Financial literacy: Rejoinder
One thing I like about Manish Chauhan of Jagoinvestor is that he reacts to every mail that he receives. I do not. Well normally I do not. However once in a while I do. When I said that Financial Literacy is nobody’s baby, one Mr. Abhi wrote the following…Below that is my reply:
“Abhi
Very true subra. But I have a different point for which I would like to know your opinion – if everybody is literate, it becomes situation like no one is literate. Some people make money in MF/direct equity etc because some people loose that money. So, there has to be a different set of people with different level of literacy, only then the market would work. Suppose everyone knows company A shares are going up, no one will sell it. For a sale to happen, there has to be a guy thinking it will go up and one guy who thinks it will go down. Isn’t that the case?”
First let me correct the English. It is ‘lose’ money not loose. Having got that out of the way, let us look at the logic. “Suppose everyone knows a company A shares are going up, no one will sell it”
This assumes that :
a) there is something called Perfect Information in the world.
b) everybody has it
c) all those who have that information has the SAME ability to assimilate it
d) there is no change of opinion EVER.
e) all the investors are so rich that they do not need dividends, nor do they need any money FROM this particular asset. EVER.
f) When the company needs further capital it will come from the SAME set of people in the same proportion.
Since these a-f conditions can NEVER, EVER co-exist, there will be an EQUITY market. Perfect information and perfect equilibrium happen only in laboratories, and the subjects are rats.
I am sure you MEAN that for every body to make money is NOT POSSIBLE, and for every winner there has to be a loser. Completely untrue. When the underlying cash flows improve share prices go up. In 1980 I am not sure if the market cap of the BSE was more or less than the Market cap of Wipro today. Or that of Reliance.
So at whose cost did Mr. Premji or Mr. Ambani get rich? Did you lose (ha!) Rs. 100,000 crores that is with Mr. Premji today? NO. He earned it by improving the cash flows.
Simple.
Pravin
You are correct.though,to put abhi’s nagging doubt at rest,it must be pointed out that derivatives like options,futures etc are zero sum.ie every loser has an equivalent winner.no new wealth is created
subra
Again wrong Pravin. It is like saying a person who takes LIFE INSURANCE profits at the COST of the life insurance company. It is not right. It looks like that but see the amount of money that LIC has accumulated with the life premia.

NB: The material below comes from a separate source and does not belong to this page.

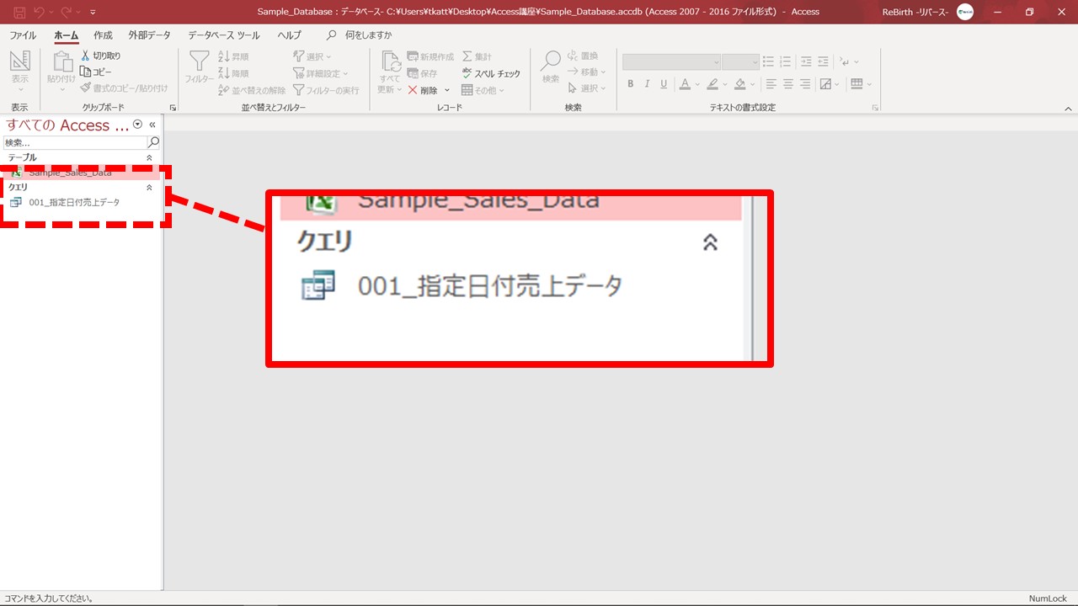Open the 作成 ribbon tab
1078x606 pixels.
click(103, 35)
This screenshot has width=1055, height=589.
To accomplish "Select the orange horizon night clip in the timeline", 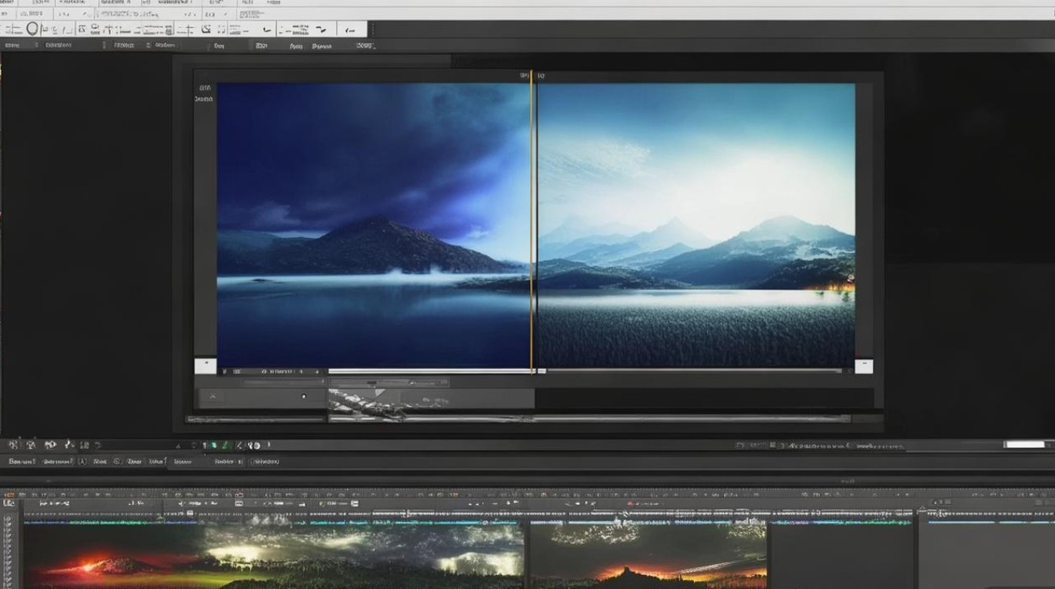I will [x=648, y=557].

So where is the zero sum game?
A derivative contract is just like insurance. OOps it is too long n complex
Abhi
Thanks subra that you thought that my comment requires a whole new post instead of just an answer in the comments itself 🙂
My apologies for bad English – I guess one should not post comment when he has only 2 minutes of time, specially on a mobile device with auto-correct on!

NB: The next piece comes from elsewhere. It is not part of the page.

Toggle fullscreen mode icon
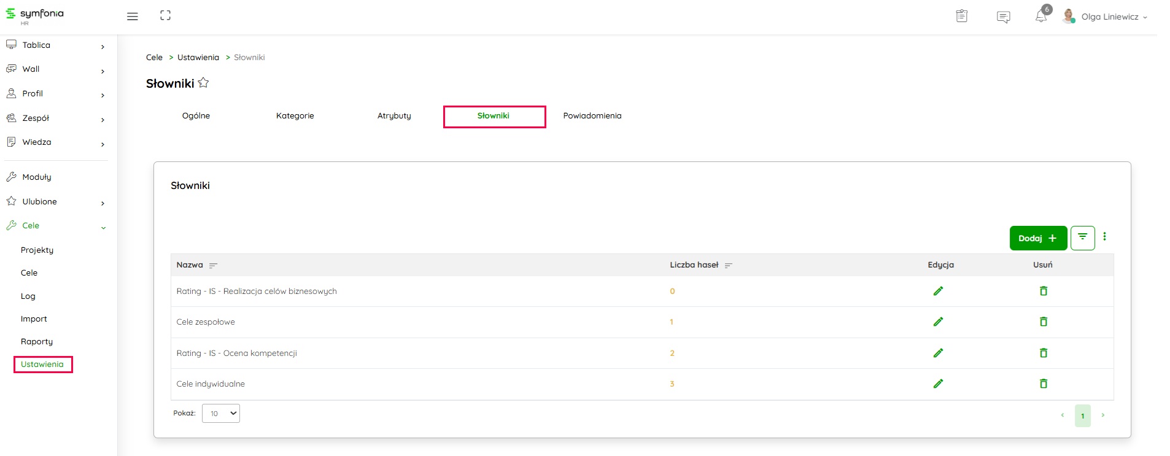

Probably I gave wrong example so you misunderstood the comment. I don’t think that for every winner there has to be a loser, but yes for some cases it it true. But again I digress…
The points where I wanted your opinion were –
1. What we understand as definition of financial literacy today will change as soon as everybody knows it. We never care about things which everybody knows, we only care about things when only some people (not all) know it.

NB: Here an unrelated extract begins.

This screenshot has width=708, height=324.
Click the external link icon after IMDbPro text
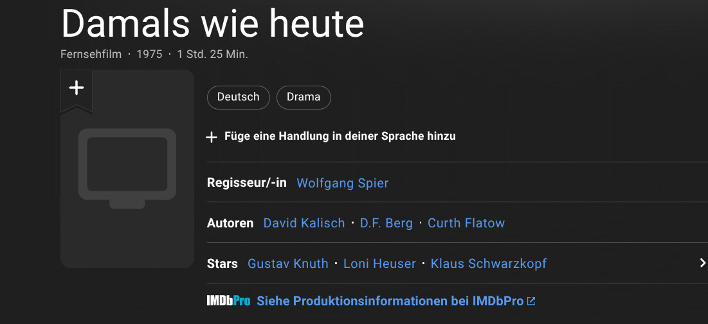(531, 301)
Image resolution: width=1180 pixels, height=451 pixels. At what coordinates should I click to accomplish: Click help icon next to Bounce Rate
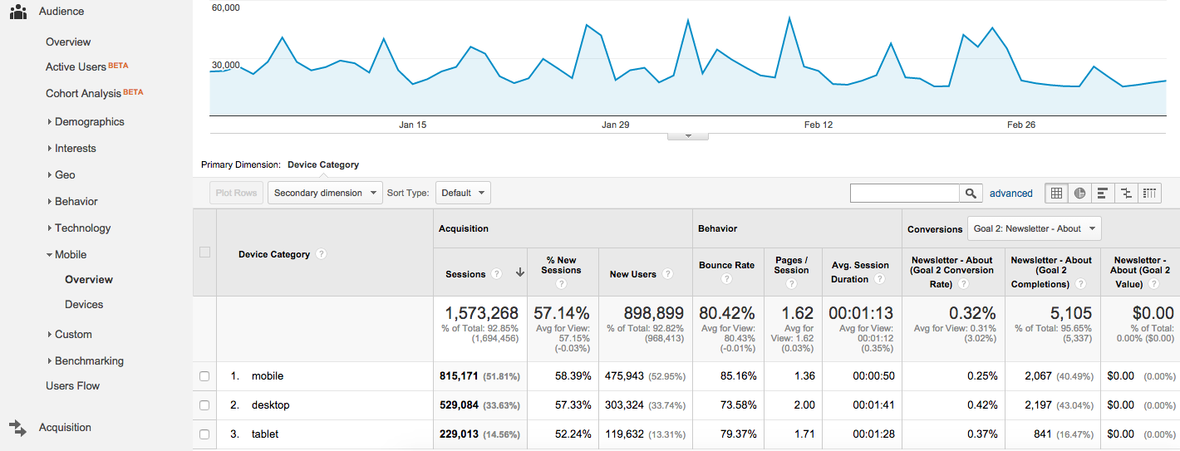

2. As you said in this post, ability to assimilate is equally (probably more) important. Since it is not same for all, gaps will always remain.
subra
Abhi, knowing does not mean ANYTHING. It is doing which will have an impact.
Everybody who passes class 7 or 8 knows COMPOUNDING, how many of us know how to use it?
Knowing (Saraswati), Having a guru who will take us on that path (Hanuman), and having God’s grace a.k.a Wisdom to do it (Parvati) – all 3 Gods are necessary.
Siva
Blogging about finance is becoming too complex, only people like this Author can do it with perfection.
Good work Subra! One of my friend always thinks MF/Equity is gambling. I’ll forward this post to him.
Jitu
Two comments that stand out for me:
a. Perfect information and perfect equilibrium happen only in laboratories, and the subjects are rats.
b. knowing does not mean ANYTHING. It is doing which will have an impact.
Vishal
Comeon Abhi.. how can you say that it would not help if everybody is financially literate !! Are you saying what is the point in learning the alphabet if everyone else is also learning the alphabet? Let’s take general education, is everyone in the world better off being educated, or it does not matter as long as everyone is uneducated? Don’t you think the world would be a better place for everyone if everyone is educated? Same is the case with financial literacy – all financially literate investors can do better for themselves, not at the cost of other investors, but at the cost of insurance companies, banks, etc. that try to fleece us by offering bad financial products. If all of us don’t buy bad products, all products will be good products.
Sreekanth Yelicherla
Abhi: I got your point!
ddshahs
‘Perfect information and perfect equilibrium happen only in’HEAVEN!!